### Source document
The  whole thing came to a head when I tried to address the issue
of  semicolons.  Several people have asked  me  about  them,  and
whether or not KISS will have them separating the statements.  My
intention has been NOT to  use semicolons, simply because I don't
like them and, as you can see, they have not proved necessary.

But I know that many of you, like me, have  gotten  used to them,
and so  I  set  out  to write a short installment to show you how
they could easily be added, if you were so inclined.

Well, it  turned  out  that  they weren't easy to add at all.  In
fact it was darned difficult.

I guess I should have  realized that something was wrong, because
of the issue  of  newlines.    In the last couple of installments
we've addressed that issue,  and  I've shown you how to deal with
newlines with a  procedure called, appropriately enough, NewLine.
In  TINY  Version  1.0,  I  sprinkled calls to this procedure  in
strategic spots in the code.

It  seems  that  every time I've addressed the issue of newlines,
though,  I've found it to be tricky,  and  the  resulting  parser
turned out to be quite fragile ... one addition or  deletion here
or  there and things tended to go to pot.  Looking back on it,  I
realize that  there  was  a  message  in  this that I just wasn't
paying attention to.

When I tried to add semicolons  on  top of the newlines, that was
the last straw.   I ended up with much too complex a solution.  I
began to realize that something fundamental had to change.

So,  in  a  way this installment will cause us to backtrack a bit
and revisit the issue of scanning all over again.    Sorry  about
that.  That's the price you pay for watching me  do  this in real
time.  But the new version is definitely an improvement, and will
serve us well for what is to come.

As  I said, the scanner we used in Part X was about as simple  as
one can get.  But anything can be improved.   The  new scanner is
more like the classical  scanner,  and  not  as simple as before.
But the overall  compiler  structure is even simpler than before.

### Task requirements
A) Using the passage on semicolons, rewrite the paragraph that begins "It seems that every time" more briefly while keeping its main facts.
B) From the passage on semicolons, extract the stretch from "Well, it  turned" through "appropriately enough, NewLine.", copying it word for word.
C) Summarize the passage on semicolons in two sentences.

### Data
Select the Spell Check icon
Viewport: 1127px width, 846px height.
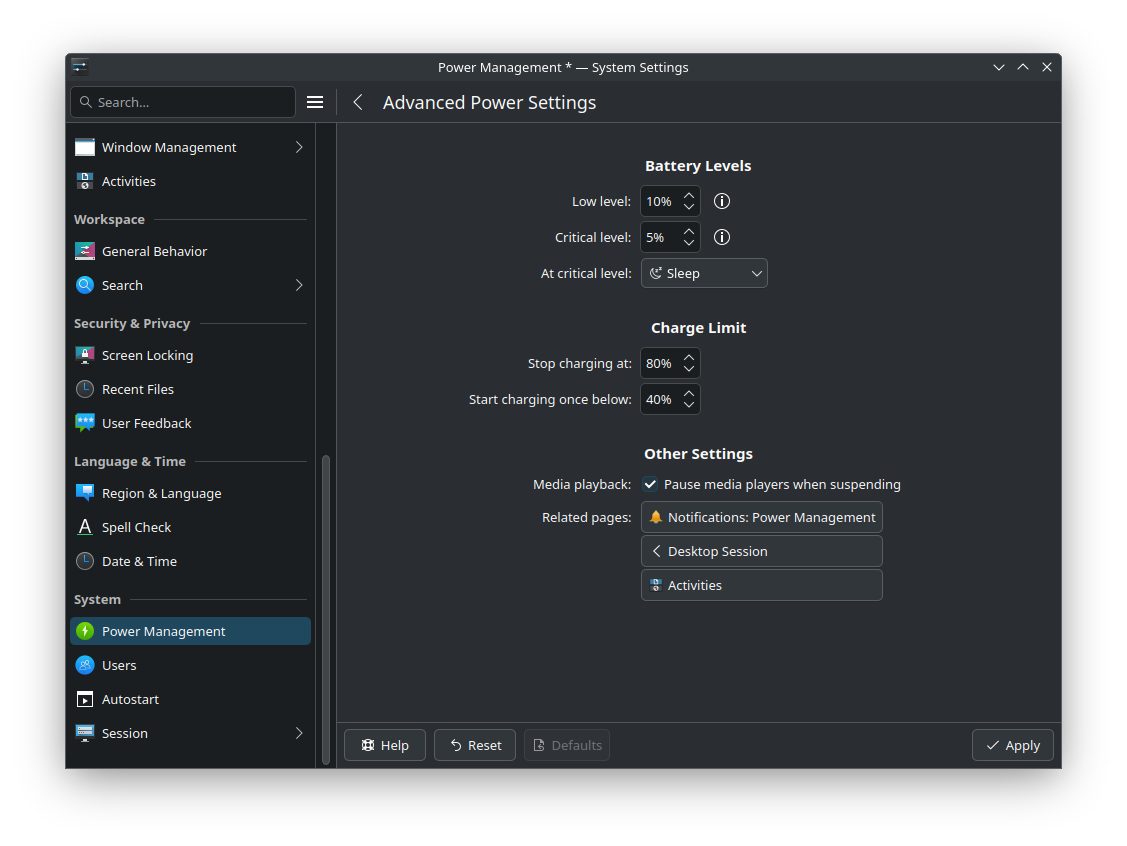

### The results
A) Every time I've addressed newlines, I've found it tricky, and the resulting parser was fragile: a single addition or deletion here or there could make things go to pot. Looking back, I realize there was a message in this that I wasn't paying attention to.

B)
Well, it  turned  out  that  they weren't easy to add at all.  In
fact it was darned difficult.

I guess I should have  realized that something was wrong, because
of the issue  of  newlines.    In the last couple of installments
we've addressed that issue,  and  I've shown you how to deal with
newlines with a  procedure called, appropriately enough, NewLine.

C) The writer set out to show how semicolons could easily be added to KISS but found it very difficult, especially on top of newline handling that had already made the parser fragile. As a result, this installment revisits scanning with a new scanner that is more like the classical one and less simple than before, although the overall compiler structure is even simpler.